SCOTLAND'S wind energy position is widely misunderstood. The UK does not own the wind turbines on our land, so neither does Scotland. They are here as the result of mainly foreign ventures, where UK landowners, including some local authorities, receive rent for imported windmills erected on their land by wind farm developers. The electricity output from these devices belongs to the developers, and they sell it to the national grid. The present UK fleet of 12,000 turbines can produce about 20 per cent of the total UK energy requirement on days when the wind blows, and Scotland buys a share of that 20% from the grid.

Many such wind farm developments are in Scotland because we have good sites for them, and this has given rise to the myth that Scotland somehow owns them and their electricity output, which is not the case. Indeed, they are a liability, as they will require replacement by 2030 on average, and their owners will be long gone with the subsidy money for which they were built, leaving the UK Government to replace them. An independent Scotland would have to make its own arrangements, such as manufacturing them rather than importing them, or reverting to coal.

== OBJECTIVES ==
1. Copy the Scottish wind energy text from "SCOTLAND'S wind energy" up to and including "from the grid.".
2. Extend the Scottish wind energy text, picking up right after its final sentence.

== EXTRACTED ENTRIES ==

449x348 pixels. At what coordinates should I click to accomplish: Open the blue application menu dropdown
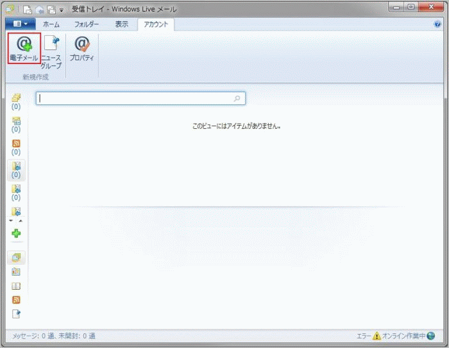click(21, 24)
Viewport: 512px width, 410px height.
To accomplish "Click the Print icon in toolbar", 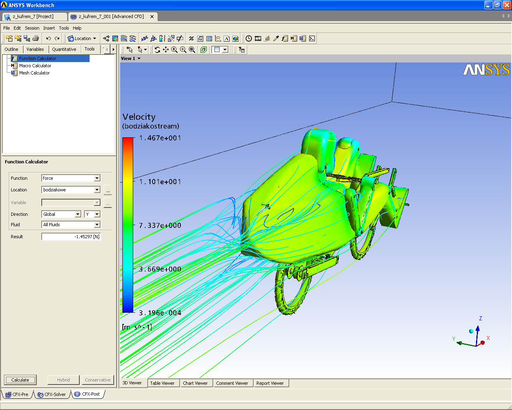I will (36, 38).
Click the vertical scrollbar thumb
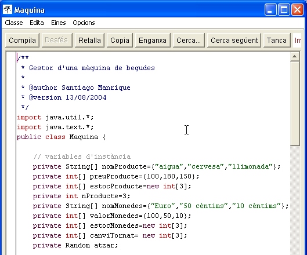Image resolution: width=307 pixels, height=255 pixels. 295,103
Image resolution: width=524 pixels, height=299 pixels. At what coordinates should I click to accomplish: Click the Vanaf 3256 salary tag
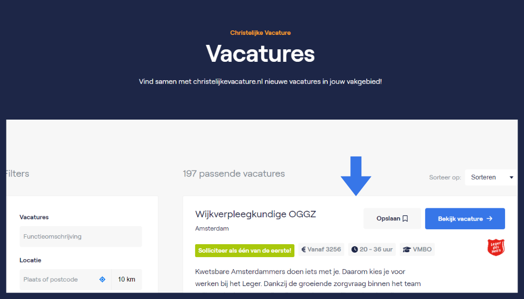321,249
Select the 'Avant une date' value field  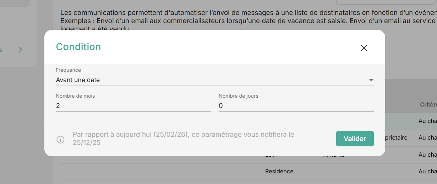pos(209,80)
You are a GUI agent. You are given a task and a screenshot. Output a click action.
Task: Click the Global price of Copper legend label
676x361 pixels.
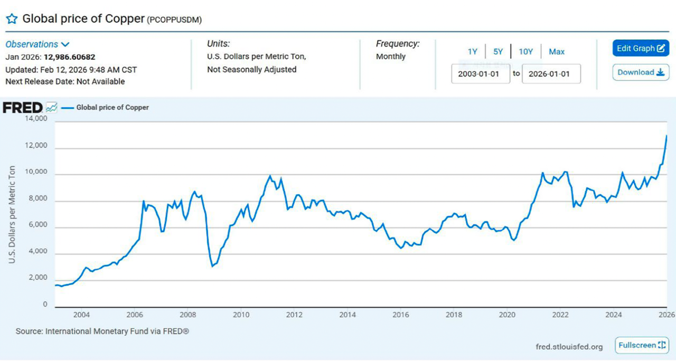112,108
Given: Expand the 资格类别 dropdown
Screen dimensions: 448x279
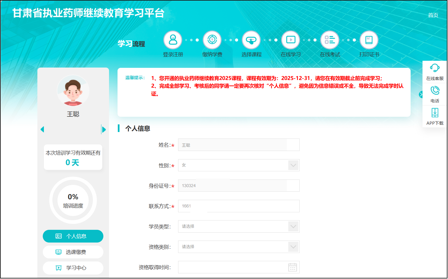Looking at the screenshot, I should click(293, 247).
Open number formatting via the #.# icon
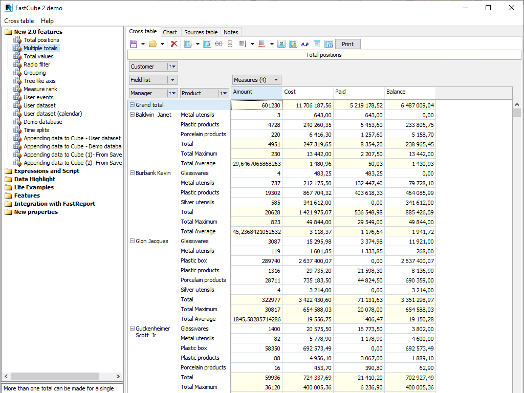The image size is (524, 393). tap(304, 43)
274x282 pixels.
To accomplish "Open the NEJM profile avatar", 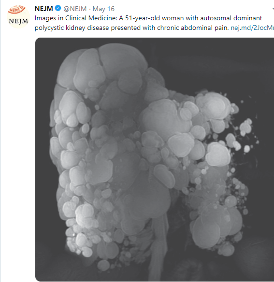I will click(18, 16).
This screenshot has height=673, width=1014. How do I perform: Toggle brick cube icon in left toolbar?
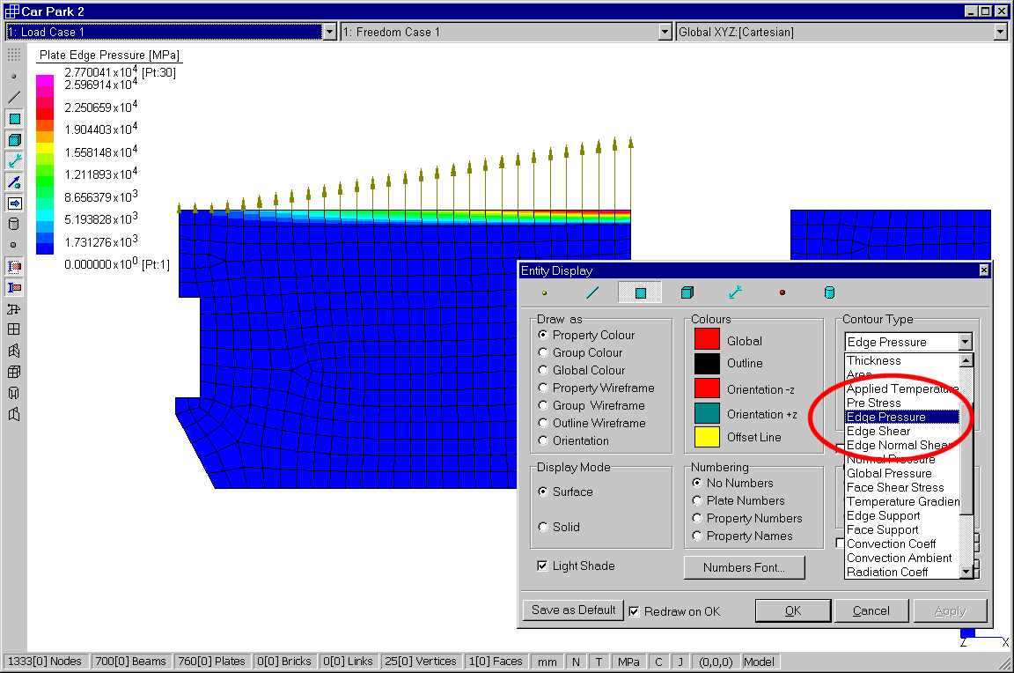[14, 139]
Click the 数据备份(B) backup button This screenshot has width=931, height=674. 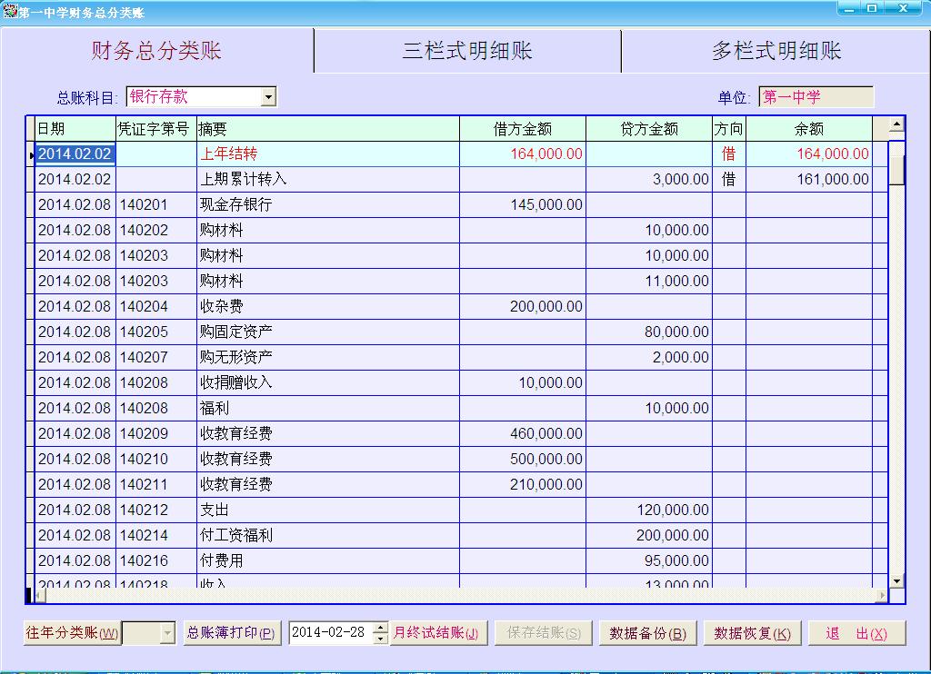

== RESULTS OF THE EXERCISE ==
1.
SCOTLAND'S wind energy position is widely misunderstood. The UK does not own the wind turbines on our land, so neither does Scotland. They are here as the result of mainly foreign ventures, where UK landowners, including some local authorities, receive rent for imported windmills erected on their land by wind farm developers. The electricity output from these devices belongs to the developers, and they sell it to the national grid. The present UK fleet of 12,000 turbines can produce about 20 per cent of the total UK energy requirement on days when the wind blows, and Scotland buys a share of that 20% from the grid.

2.
As a matter of serious interest, UK ownership of North Sea oil was also conceded to private enterprise, as nuclear was seen to be the answer to reliable energy back in the 1960s, but nuclear was scuppered by the green movement, just as fossil is being scuppered now in pursuit of net zero. There is therefore an energy shortage that affects us all, simply because we are turning to wind, sun, and water to generate our total need, which they never will.
Malcolm Parkin, Kinross

Gas storage cause for concern

WITH some dubious chutzpah, Centrica, which operates as British and Scottish Gas, recently announced that it had introduced first re-gassing of its Rough undersea gas storage cavern off the east coast which it shut down five years ago citing increasing maintenance costs.

This facility, originally capable of storing around 100 billon cu ft of gas previously provided around 70% of the UK's storage capacity. Centrica appears to be hoping to now target only 20% of its previous peak capacity.

These quantities may appear large but at its peak before closure the UK had the capability, with Rough operating, to store the equivalent of nine days' winter usage.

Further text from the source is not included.